→ To do
Each line below must be written out exactly as shown.

(Collected data entries)

◆ ◆ ◆ ◆

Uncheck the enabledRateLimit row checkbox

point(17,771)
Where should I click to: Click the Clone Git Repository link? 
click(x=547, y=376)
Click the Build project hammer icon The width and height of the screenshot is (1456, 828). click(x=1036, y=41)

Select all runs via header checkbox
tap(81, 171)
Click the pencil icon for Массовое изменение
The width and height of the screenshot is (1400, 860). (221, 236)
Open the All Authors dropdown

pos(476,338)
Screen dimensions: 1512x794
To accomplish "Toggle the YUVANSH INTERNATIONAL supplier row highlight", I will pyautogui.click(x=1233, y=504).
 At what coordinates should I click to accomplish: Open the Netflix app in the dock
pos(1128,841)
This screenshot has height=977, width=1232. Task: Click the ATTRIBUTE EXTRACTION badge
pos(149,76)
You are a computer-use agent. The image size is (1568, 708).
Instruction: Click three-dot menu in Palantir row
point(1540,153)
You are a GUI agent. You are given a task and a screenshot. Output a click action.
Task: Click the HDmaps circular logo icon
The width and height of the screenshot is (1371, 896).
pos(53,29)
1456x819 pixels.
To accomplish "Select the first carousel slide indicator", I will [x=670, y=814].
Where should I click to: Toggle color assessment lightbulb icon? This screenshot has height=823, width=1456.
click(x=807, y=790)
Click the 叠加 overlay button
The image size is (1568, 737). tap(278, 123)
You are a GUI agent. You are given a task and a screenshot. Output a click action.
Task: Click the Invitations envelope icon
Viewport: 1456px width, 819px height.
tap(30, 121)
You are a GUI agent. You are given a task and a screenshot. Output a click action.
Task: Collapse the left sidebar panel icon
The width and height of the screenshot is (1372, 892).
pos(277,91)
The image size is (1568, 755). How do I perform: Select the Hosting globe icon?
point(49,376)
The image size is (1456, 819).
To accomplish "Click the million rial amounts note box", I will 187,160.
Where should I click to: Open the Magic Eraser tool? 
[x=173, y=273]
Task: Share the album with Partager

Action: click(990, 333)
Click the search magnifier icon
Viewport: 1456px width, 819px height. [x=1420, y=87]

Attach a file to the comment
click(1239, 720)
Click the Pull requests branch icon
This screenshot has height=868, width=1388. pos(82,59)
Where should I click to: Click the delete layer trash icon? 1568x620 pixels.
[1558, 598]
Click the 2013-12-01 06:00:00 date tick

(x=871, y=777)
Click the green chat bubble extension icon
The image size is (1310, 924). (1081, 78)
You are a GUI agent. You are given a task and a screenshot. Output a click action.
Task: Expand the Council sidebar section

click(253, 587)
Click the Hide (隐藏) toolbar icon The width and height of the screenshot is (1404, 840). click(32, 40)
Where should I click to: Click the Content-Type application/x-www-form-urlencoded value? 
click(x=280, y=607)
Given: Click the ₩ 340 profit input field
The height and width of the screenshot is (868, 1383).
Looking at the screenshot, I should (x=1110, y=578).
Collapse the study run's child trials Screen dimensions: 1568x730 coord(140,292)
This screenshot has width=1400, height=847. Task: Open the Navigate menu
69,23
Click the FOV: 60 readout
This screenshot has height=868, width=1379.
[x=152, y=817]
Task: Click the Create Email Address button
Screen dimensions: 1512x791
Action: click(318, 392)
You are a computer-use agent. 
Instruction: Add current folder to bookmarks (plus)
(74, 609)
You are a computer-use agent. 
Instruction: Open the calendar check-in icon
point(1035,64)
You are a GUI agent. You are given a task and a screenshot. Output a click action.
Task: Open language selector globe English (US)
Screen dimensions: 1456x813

◆ ◆ ◆ ◆

→ Exercise result
Uncheck the enabledRateLimit row checkbox

point(17,771)
Where should I click to: Click the Clone Git Repository link? 
click(x=547, y=376)
Click the Build project hammer icon The width and height of the screenshot is (1456, 828). click(x=1036, y=41)

Select all runs via header checkbox
tap(81, 171)
Click the pencil icon for Массовое изменение
The width and height of the screenshot is (1400, 860). (221, 236)
Open the All Authors dropdown

pos(476,338)
Screen dimensions: 1512x794
To accomplish "Toggle the YUVANSH INTERNATIONAL supplier row highlight", I will pyautogui.click(x=1233, y=504).
 At what coordinates should I click to accomplish: Open the Netflix app in the dock
pos(1128,841)
This screenshot has height=977, width=1232. Task: Click the ATTRIBUTE EXTRACTION badge
pos(149,76)
You are a computer-use agent. The image size is (1568, 708).
Instruction: Click three-dot menu in Palantir row
point(1540,153)
You are a GUI agent. You are given a task and a screenshot. Output a click action.
Task: Click the HDmaps circular logo icon
The width and height of the screenshot is (1371, 896).
pos(53,29)
1456x819 pixels.
To accomplish "Select the first carousel slide indicator", I will [x=670, y=814].
Where should I click to: Toggle color assessment lightbulb icon? This screenshot has height=823, width=1456.
click(x=807, y=790)
Click the 叠加 overlay button
The image size is (1568, 737). tap(278, 123)
You are a GUI agent. You are given a task and a screenshot. Output a click action.
Task: Click the Invitations envelope icon
Viewport: 1456px width, 819px height.
tap(30, 121)
You are a GUI agent. You are given a task and a screenshot. Output a click action.
Task: Collapse the left sidebar panel icon
The width and height of the screenshot is (1372, 892).
pos(277,91)
The image size is (1568, 755). How do I perform: Select the Hosting globe icon?
point(49,376)
The image size is (1456, 819).
To accomplish "Click the million rial amounts note box", I will 187,160.
Where should I click to: Open the Magic Eraser tool? 
[x=173, y=273]
Task: Share the album with Partager

Action: click(990, 333)
Click the search magnifier icon
Viewport: 1456px width, 819px height. [x=1420, y=87]

Attach a file to the comment
click(1239, 720)
Click the Pull requests branch icon
This screenshot has height=868, width=1388. pos(82,59)
Where should I click to: Click the delete layer trash icon? 1568x620 pixels.
[1558, 598]
Click the 2013-12-01 06:00:00 date tick

(x=871, y=777)
Click the green chat bubble extension icon
The image size is (1310, 924). (1081, 78)
You are a GUI agent. You are given a task and a screenshot. Output a click action.
Task: Expand the Council sidebar section

click(253, 587)
Click the Hide (隐藏) toolbar icon The width and height of the screenshot is (1404, 840). click(32, 40)
Where should I click to: Click the Content-Type application/x-www-form-urlencoded value? 
click(x=280, y=607)
Given: Click the ₩ 340 profit input field
The height and width of the screenshot is (868, 1383).
Looking at the screenshot, I should (x=1110, y=578).
Collapse the study run's child trials Screen dimensions: 1568x730 coord(140,292)
This screenshot has width=1400, height=847. Task: Open the Navigate menu
69,23
Click the FOV: 60 readout
This screenshot has height=868, width=1379.
[x=152, y=817]
Task: Click the Create Email Address button
Screen dimensions: 1512x791
Action: click(318, 392)
You are a computer-use agent. 
Instruction: Add current folder to bookmarks (plus)
(74, 609)
You are a computer-use agent. 
Instruction: Open the calendar check-in icon
point(1035,64)
You are a GUI agent. You are given a task and a screenshot. Output a click action.
Task: Open language selector globe English (US)
Screen dimensions: 1456x813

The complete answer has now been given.